Mesa Power Group, LLC v. Government of Canada, UNCITRAL, PCA Case No. 2012-17, Investor's Reply Memorial and Rejoinder on Jurisdiction (April 30, 2014)
PART ONE: SUMMARY
1. The production of renewable power requires significant amounts of private investment to fund the building of wind facilities and to enable their connection to the transmission grid. With such large scale investments at stake, investors need to be assured that the rule of law is followed and that Power Purchase Agreements are awarded and administered in a fair, non‐arbitrary and transparent manner. The Ontario FIT program was announced in 2009 as a rules‐based transparent competitive process.
2. Mesa Power Group participated in Ontario’s government‐led renewable power FIT program. Mesa sought access to the Ontario transmission grid to be able to qualify for a twenty year long renewable energy Feed‐in Tariff Power Purchase Agreement (PPA) for each of four wind generation investment facilities that it owned in Ontario.
3. The complaints raised by the Investor address extraordinary events which include manipulation of the FIT Contract process. This was a process where transparent and relevant criteria such as compliance with the expressed FIT Rules were ignored while wholly irrelevant considerations such as political support for the current Ontario government were considered.

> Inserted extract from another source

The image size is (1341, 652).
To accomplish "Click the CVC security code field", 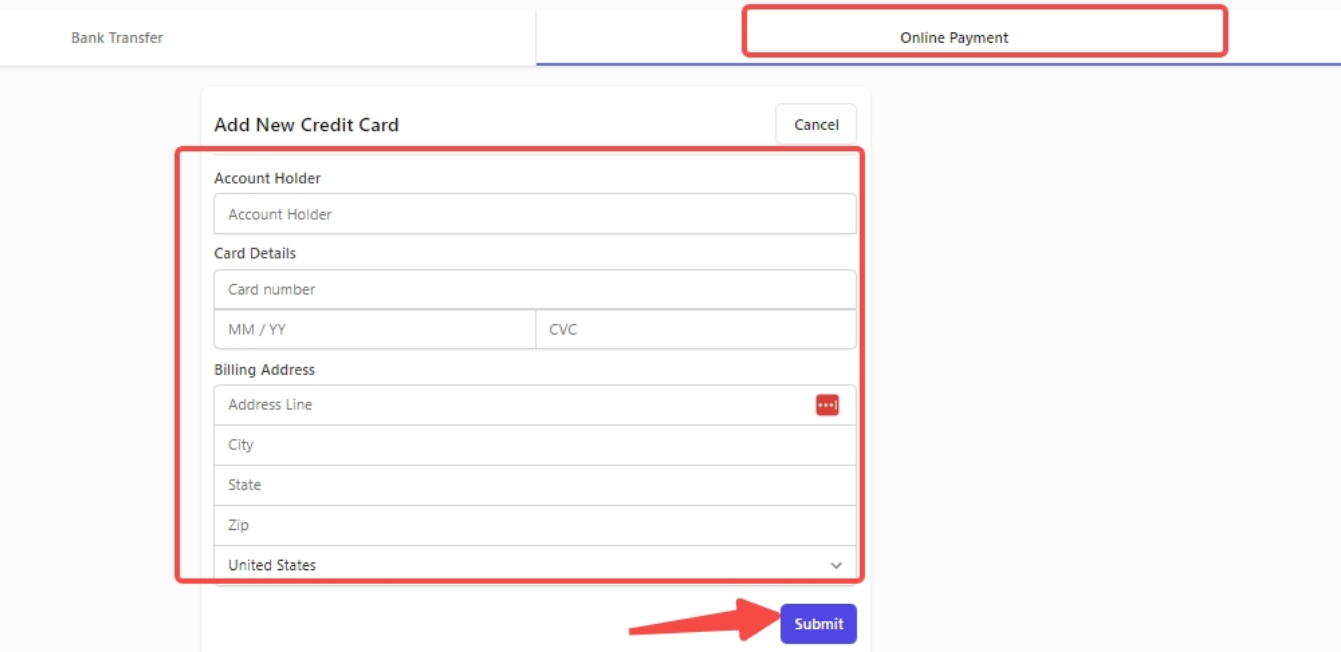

4. Under the NAFTA, Canada must provide Mesa with treatment equal to the best treatment provided to any other investor (or investment) from another NAFTA Party or a Non‐NAFTA Party who is in like circumstances to Mesa. The evidence produced in this arbitration demonstrates that Ontario entered into an arrangement which provided more favourable treatment to investments of Investors from Korea than the treatment provided to Mesa. Similarly, more favourable treatment was provided to investments of Investors from other NAFTA Parties than was provided to Mesa. The NAFTA requires that the best level of treatment in Ontario be provided to the investments owned by Mesa. The circumstances of this more favourable treatment are made even more egregious by the secret and non‐transparent approach taken by Ontario, which kept the exact nature of the preferential treatment secret at the time it was provided and “under wrap” and away from the public until well after this arbitration was commenced.